Driving slowly, I attempt to take it all in. Goodbye linden and lilacs. So long walnuts and apples. The squirrels and magpies get to enjoy you this year without interference from me. I let my eyes scan the ten acres. If all goes as planned this is the last time I will drive down this lane.

Once I leave Pauly’s Folly, I pack away my reminiscences and get down to business. I have an 8:40 appointment with the Boise Airport. My son is flying in to help drive the many miles toward my new home.

There is no word for what I’m feeling. Not bittersweet, not lost. Not even afraid. More apprehensive than excited, a little bit void like an abandoned chrysalis. This trip might feel different if I weren’t making it alone, and technically I’m not alone; I have my three rescue dogs riding in the back seat. But they can’t sing to pass the time, and they can’t tell me that I’m doing the right thing, so I flip on a CD and sing as loud as I can with Taylor Swift as I head toward the ocean.

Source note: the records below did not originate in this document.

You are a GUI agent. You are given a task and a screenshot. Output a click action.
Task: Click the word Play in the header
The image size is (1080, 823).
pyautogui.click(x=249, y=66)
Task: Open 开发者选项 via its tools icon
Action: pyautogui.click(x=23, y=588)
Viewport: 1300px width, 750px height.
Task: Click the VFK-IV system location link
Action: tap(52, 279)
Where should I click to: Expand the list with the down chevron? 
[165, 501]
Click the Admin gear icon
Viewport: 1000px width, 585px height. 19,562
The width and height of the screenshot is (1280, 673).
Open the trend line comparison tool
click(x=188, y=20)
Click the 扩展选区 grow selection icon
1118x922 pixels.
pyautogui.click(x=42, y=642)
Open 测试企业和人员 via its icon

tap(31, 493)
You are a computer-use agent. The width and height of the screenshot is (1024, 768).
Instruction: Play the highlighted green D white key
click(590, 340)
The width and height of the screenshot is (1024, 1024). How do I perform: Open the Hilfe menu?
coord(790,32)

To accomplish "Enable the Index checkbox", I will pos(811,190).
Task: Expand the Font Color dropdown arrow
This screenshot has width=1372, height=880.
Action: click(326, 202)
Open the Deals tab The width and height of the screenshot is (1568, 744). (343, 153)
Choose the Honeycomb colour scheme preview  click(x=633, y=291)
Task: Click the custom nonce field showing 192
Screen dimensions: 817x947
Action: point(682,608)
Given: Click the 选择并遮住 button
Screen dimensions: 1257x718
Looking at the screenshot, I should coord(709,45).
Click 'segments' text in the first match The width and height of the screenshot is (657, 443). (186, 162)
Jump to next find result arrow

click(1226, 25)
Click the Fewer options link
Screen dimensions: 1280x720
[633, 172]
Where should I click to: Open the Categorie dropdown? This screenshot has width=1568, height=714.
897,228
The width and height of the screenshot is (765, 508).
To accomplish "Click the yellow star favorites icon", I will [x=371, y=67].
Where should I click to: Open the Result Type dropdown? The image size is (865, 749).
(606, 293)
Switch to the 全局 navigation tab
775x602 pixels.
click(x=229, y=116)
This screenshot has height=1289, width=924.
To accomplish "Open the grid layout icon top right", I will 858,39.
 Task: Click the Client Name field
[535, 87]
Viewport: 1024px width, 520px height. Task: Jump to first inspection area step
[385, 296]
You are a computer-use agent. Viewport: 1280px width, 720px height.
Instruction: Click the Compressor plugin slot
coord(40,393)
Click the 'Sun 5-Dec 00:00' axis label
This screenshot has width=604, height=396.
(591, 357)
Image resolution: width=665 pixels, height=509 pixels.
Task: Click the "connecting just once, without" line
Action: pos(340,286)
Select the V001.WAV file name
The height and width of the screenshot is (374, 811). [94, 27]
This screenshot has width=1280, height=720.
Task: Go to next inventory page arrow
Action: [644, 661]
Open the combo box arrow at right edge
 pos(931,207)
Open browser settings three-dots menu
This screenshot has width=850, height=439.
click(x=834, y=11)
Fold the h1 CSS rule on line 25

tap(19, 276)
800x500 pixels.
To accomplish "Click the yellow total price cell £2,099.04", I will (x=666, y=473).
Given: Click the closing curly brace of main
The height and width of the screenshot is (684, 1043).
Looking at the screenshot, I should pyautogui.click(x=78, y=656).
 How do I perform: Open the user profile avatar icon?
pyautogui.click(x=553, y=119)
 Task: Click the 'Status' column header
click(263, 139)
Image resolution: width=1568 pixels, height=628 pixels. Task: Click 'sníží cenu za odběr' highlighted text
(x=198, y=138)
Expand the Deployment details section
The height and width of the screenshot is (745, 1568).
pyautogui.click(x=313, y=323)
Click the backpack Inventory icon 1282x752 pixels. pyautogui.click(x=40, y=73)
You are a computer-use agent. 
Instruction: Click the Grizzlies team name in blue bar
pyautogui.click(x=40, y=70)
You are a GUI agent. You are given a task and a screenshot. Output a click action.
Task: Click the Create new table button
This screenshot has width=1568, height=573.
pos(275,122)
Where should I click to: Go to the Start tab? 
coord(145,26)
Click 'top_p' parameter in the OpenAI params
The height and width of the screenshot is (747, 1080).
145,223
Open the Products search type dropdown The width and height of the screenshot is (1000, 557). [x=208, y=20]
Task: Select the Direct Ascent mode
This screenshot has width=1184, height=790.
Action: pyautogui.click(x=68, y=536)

I know the road to the Boise Airport better than I know my own name and with any luck I won’t have to travel across this high desert plain again any time soon. I won’t miss the dusty miles of sagebrush, or the wash-boardy road between Mountain Home and Boise. I won’t miss the semis zooming by, or the giant windmills scarring the landscape. But I might miss the Snake River and Three Island Crossing near Glenns Ferry. And maybe the rock shop my friend had in King Hill where we dreamed of holding writing workshops in one of the rooms upstairs.

My son waves when I pull up to the terminal, and says, “Get over.” I happily relinquish the driver’s seat.

“Ready?” he asks as we leave the terminal and take I-84 to Ontario. We are lucky this morning. Yesterday this highway was closed due to the many wildfires between here and Washington.

“Yup,” I say, as the darkness that has edged my heart lifts a little. Today we will have to take no detours, today is good. Today we fly.